■ FRAGMENTO PROPORCIONADO
────

Tacaños, mojigatos, duros y miopes
Leonardo Garnier

Sub/Versiones – La Nación: Jueves 5 de diciembre, 2002
Tal vez por la distancia, tal vez por el desconocimiento y, tal vez, hasta por la misma magnitud de la tragedia, la cosa es que el terrible impacto del SIDA en África nos resulta lejano y ajeno. Cuando leemos las noticias, cuando vemos las fotos de los enfermos o de alguno de los ya más de cuarenta millones de huérfanos, sentimos angustia y pena por unos instantes y, luego… pasamos a otra noticia, al anuncio o a otro canal. Pero aunque el televisor se apague o se cierre el periódico, los números – y las caras que están detrás de esos números – debieran resultarnos tan terroríficos como para seguir ahí, grabados en nuestros ojos, en nuestra memoria, doliéndonos e incomodándonos.

────

■ OBJETIVO DEL EJERCICIO
Reescriba de manera más breve el párrafo del fragmento proporcionado que comienza con «Tal vez por la distancia», sin omitir sus datos principales.

■ SECCIÓN DE DATOS
────

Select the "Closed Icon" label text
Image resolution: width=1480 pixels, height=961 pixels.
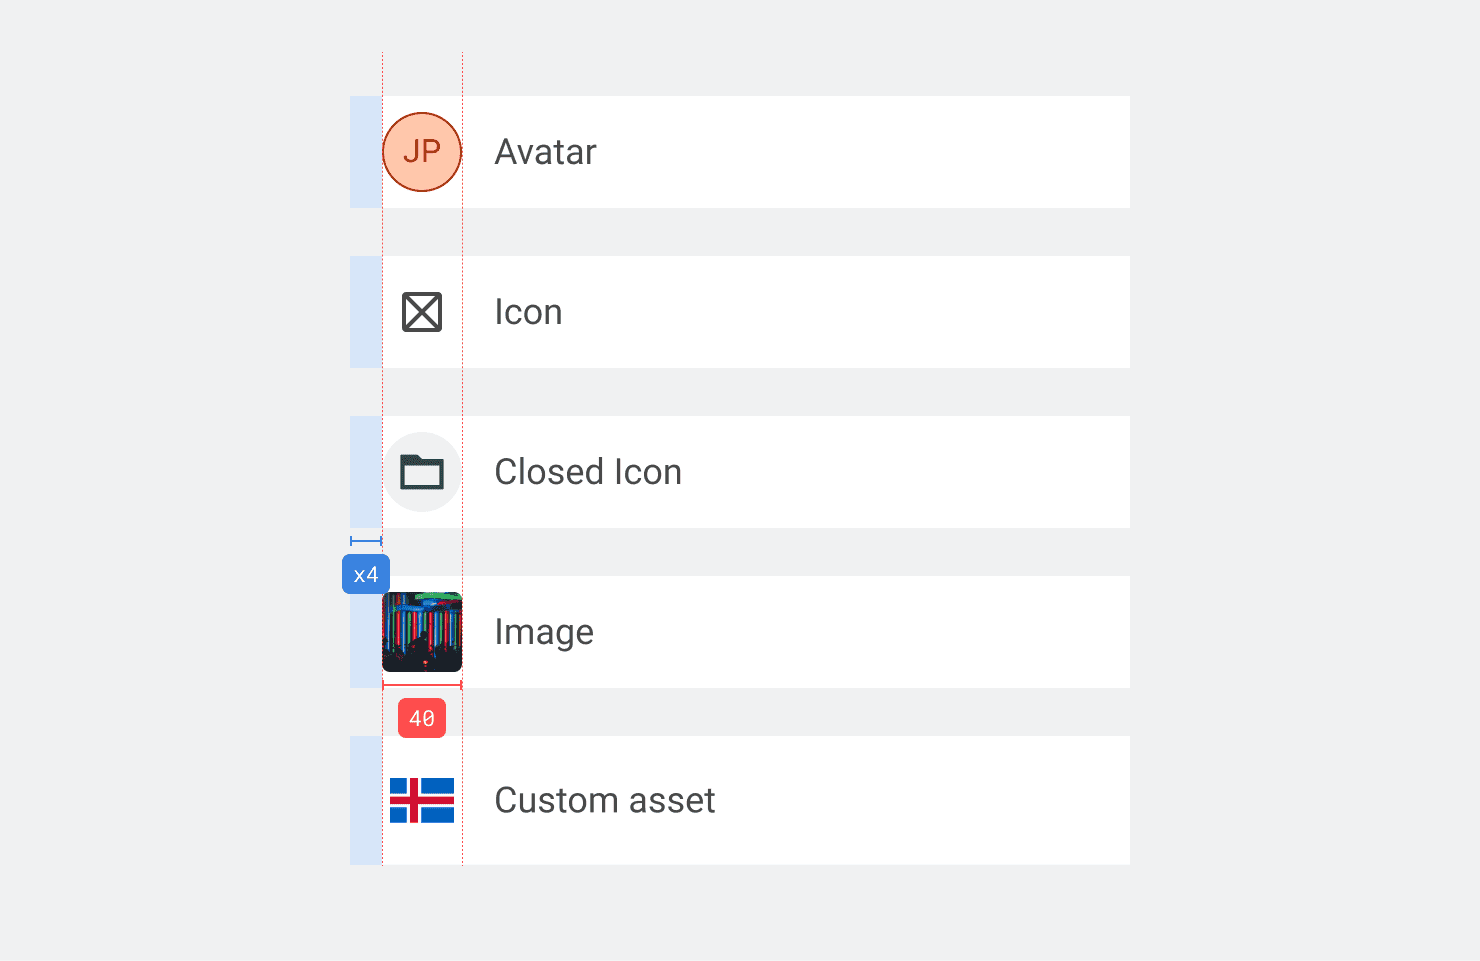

────

■ ESPACIO DE RESPUESTA
Quizá por la distancia, el desconocimiento o la magnitud misma de la tragedia, el terrible impacto del SIDA en África nos parece lejano y ajeno. Las noticias y las fotos de los enfermos o de los ya más de cuarenta millones de huérfanos nos causan angustia y pena solo por unos instantes, y luego pasamos a otra cosa. Sin embargo, aunque se apague el televisor o se cierre el periódico, esos números y las caras que hay detrás deberían aterrarnos lo suficiente para seguir grabados en nuestra memoria, doliéndonos e incomodándonos.